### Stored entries
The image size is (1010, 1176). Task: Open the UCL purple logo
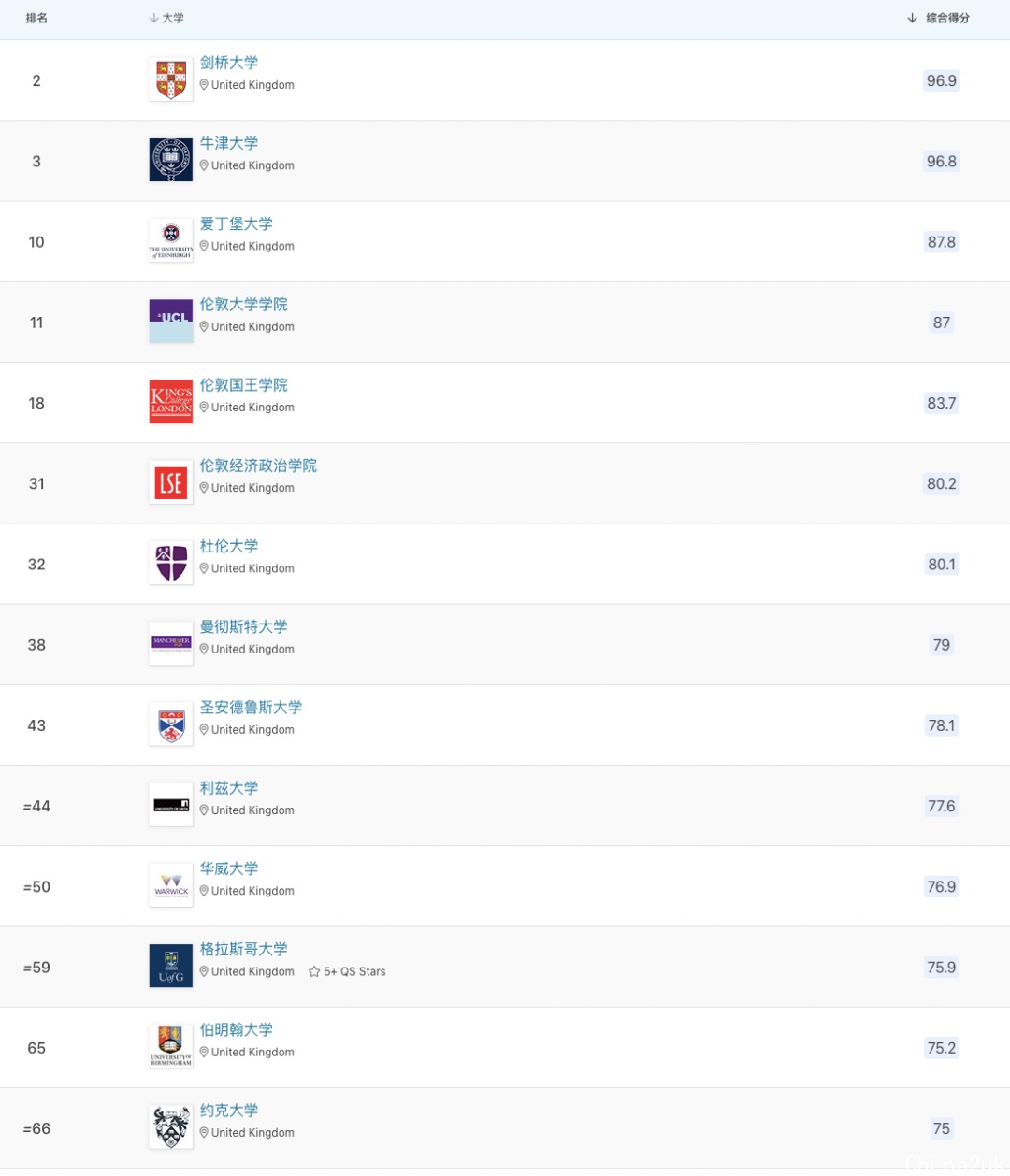[171, 321]
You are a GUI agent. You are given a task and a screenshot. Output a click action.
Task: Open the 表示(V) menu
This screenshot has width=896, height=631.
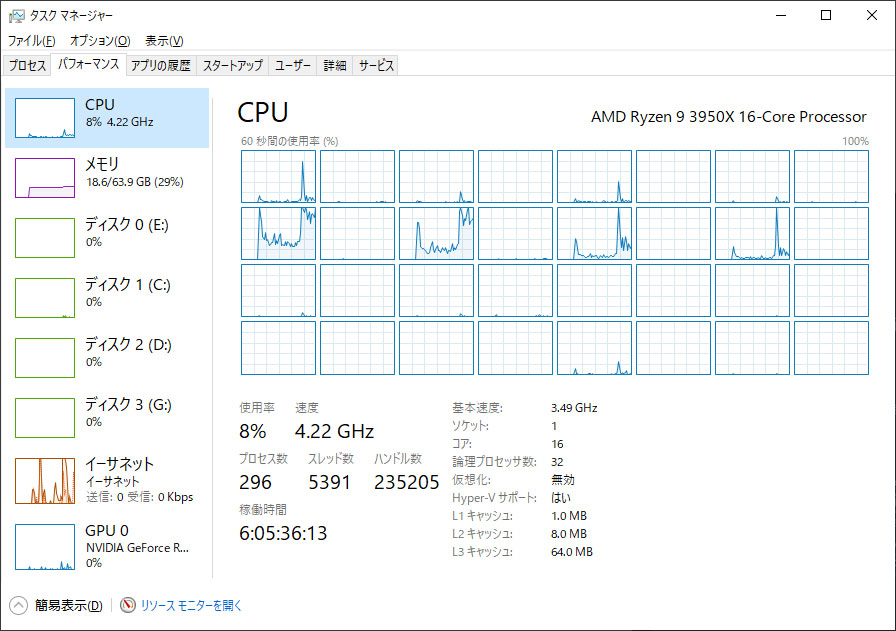click(x=164, y=41)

### TASK INSTRUCTIONS
The required output is every line from the one containing "You are a GUI" through the last line of the data above, restated exactly and without pictures.

### EXPECTED ANSWER
You are a GUI agent. You are given a task and a screenshot. Output a click action.
Task: Open the 表示(V) menu
This screenshot has width=896, height=631.
click(x=164, y=41)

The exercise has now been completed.